Winter is here! As the colder weather is upon us, so are cozy blankets, flannel pajamas, and hot chocolate. However, just because the temperature has dropped doesn’t mean you and your kids can’t enjoy the brisk winter air and activities outdoors! When the boredom strikes and the holiday movies end, here are four kid-friendly outdoor activities that address fine and gross motor skills, coordination, strength, motor planning, and play skills.

Colored Spray Bottles

Fill up spray bottles with warm water and draw or make “targets” on the ground with chalk, sticks, or leaves. If it’s snowy, add food coloring to the water, and make designs or play a guessing game of what shape you’re making while you watch the snow melt from the warm water! Don’t have spray bottles at home? Use a squeezable sports bottle, turkey baster with a bowl or cup of water, or small eye droppers to make designs.


Snow Castles

Dust off your old beach toys and put them to use in the winter by making snow castles! Other containers from the kitchen, such as cake pans, muffin tins, plastic bowls, and cups, can be fun and new ways to mold the perfect imaginary castle or igloo. Roll the snow into balls to make small “snow people” to fit inside the castle, or bring out plastic toys or animals to live inside.


Snow scavenger hunt

There are so many varieties of outdoor scavenger hunts to keep your kids busy outside. Bring bath toys or snow-friendly toys from indoors and bury them for your child to find. Give them clues to work on visual scanning and following directions to search for and find the buried toy “treasures!” Giving them big or small shovels to dig the toys out will help increase their strength and motor skills. You can make a smaller scavenger hunt by hiding smaller toys in a bowl or container, or hide the toys throughout the entire yard for a bigger challenge. Expand your scavenger hunt to the neighborhood and search for animal prints in the snow, go on a hunt for pine cones, or play “I Spy.” With multiple kids, you can take turns pulling each other on a sled in the snow or in a wagon on the sidewalk with buckets for the collections.

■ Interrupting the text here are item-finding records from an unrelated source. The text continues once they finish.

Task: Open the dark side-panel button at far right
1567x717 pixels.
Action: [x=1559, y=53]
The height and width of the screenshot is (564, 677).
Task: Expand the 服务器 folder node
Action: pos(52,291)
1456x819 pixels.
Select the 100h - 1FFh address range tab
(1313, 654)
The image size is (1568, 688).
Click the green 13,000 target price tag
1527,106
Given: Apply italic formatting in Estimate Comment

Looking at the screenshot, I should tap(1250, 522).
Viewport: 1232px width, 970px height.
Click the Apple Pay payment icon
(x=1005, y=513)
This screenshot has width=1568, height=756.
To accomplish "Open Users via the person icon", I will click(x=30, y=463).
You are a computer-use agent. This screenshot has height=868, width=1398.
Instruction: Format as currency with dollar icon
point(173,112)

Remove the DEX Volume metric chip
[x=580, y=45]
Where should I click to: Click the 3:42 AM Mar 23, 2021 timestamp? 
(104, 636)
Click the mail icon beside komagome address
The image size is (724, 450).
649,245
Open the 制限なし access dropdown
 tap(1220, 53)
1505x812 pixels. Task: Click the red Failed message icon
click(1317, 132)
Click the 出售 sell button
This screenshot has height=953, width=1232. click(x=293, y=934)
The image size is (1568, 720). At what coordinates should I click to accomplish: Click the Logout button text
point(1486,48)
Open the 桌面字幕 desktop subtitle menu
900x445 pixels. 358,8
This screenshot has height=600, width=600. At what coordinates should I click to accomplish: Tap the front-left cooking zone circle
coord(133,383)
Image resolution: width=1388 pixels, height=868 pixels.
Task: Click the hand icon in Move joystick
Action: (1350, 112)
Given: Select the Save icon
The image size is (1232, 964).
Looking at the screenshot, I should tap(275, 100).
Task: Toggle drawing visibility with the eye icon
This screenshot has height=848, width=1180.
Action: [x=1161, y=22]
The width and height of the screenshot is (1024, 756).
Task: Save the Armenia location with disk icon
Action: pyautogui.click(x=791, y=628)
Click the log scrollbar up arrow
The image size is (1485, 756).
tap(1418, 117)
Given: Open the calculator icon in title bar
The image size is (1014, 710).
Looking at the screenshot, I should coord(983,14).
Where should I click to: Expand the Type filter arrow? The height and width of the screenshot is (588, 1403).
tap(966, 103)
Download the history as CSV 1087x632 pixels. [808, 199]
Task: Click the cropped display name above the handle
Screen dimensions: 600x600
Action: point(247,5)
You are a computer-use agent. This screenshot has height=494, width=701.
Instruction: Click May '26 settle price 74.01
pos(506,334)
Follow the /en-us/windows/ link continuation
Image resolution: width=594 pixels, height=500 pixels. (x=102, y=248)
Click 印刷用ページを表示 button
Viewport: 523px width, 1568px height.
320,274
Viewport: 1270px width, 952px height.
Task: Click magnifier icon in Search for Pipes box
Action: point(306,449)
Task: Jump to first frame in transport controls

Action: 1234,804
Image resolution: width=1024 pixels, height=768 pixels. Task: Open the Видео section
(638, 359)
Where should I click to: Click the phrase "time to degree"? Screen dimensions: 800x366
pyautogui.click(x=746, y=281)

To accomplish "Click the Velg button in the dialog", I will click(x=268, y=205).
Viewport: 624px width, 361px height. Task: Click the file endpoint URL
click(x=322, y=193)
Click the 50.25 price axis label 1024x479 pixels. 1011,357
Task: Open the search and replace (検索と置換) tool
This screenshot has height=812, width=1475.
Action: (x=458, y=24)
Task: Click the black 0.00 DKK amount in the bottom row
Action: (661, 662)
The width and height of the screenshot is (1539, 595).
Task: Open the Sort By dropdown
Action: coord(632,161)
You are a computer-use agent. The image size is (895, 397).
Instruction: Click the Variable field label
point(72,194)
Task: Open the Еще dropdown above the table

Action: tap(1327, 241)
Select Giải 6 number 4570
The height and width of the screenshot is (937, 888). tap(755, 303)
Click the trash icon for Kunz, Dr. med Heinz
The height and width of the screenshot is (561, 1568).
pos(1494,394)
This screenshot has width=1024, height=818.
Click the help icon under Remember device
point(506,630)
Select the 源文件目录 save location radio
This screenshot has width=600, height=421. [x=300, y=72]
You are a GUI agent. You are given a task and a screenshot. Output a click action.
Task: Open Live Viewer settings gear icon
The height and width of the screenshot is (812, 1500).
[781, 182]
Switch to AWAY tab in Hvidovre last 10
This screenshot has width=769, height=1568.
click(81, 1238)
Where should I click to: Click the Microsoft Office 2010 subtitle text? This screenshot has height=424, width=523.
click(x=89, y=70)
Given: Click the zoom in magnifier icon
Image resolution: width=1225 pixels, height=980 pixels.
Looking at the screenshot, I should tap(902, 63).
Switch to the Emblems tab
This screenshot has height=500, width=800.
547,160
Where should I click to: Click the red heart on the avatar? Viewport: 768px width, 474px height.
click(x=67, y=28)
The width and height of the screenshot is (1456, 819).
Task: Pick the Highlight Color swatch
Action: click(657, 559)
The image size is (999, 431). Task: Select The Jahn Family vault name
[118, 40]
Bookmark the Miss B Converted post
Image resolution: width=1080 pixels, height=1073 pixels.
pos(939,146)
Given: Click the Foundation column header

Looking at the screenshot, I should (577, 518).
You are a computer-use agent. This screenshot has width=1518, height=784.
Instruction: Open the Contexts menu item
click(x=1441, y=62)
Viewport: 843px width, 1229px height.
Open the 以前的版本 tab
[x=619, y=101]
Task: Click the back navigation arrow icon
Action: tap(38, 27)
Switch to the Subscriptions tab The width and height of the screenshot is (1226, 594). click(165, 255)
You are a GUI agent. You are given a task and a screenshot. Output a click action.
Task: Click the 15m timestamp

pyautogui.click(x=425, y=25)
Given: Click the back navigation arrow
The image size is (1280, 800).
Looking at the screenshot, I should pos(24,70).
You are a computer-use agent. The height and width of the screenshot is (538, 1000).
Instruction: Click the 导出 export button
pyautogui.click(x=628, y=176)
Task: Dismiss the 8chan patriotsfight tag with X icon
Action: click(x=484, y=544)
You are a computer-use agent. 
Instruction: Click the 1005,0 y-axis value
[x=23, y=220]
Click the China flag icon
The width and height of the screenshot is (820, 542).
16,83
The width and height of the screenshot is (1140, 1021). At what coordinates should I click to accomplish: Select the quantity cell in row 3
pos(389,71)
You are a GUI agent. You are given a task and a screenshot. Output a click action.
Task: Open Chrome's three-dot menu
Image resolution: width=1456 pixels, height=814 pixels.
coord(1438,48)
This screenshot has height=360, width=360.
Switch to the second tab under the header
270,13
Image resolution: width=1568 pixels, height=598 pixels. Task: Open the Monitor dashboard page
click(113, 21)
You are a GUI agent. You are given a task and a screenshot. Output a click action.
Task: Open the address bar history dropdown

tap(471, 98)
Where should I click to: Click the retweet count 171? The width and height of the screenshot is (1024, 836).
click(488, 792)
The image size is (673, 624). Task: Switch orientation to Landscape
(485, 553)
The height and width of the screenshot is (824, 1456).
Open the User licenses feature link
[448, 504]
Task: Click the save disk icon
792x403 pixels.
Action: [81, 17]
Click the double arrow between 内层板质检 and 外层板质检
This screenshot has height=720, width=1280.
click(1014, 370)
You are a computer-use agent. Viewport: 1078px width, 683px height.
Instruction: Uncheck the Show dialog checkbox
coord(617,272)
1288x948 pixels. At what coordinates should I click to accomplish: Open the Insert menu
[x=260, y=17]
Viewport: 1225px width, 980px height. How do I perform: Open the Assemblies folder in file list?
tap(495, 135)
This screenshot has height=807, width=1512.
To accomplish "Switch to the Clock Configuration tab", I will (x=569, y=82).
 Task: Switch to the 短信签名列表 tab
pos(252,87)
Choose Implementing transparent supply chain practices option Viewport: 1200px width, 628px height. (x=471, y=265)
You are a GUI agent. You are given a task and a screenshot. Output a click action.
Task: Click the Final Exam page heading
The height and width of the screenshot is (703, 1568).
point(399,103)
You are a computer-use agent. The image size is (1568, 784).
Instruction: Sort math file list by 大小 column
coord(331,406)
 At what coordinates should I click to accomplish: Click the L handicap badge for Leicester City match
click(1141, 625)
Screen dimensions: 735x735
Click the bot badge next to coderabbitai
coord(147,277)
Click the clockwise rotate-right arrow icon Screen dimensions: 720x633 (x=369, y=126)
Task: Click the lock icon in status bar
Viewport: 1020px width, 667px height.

Snow obstacle course or maze

While summer brought the sidewalk chalk sensory paths, winter brings the snow mazes and obstacle courses. Use shovels to dig a path for a maze and hide or place toys along the route for your child to collect along the maze route. Use sticks, pine cones, toy cones, a sled, and hula hoops to create an obstacle course in the snow. Work with your child to create different moves such as jumping over sticks, weaving through pine cones, pulling a sled, and throwing snowballs into hula hoops. Challenge them to “race” you or a sibling through the course or make each step an event in your very own “winter olympics.”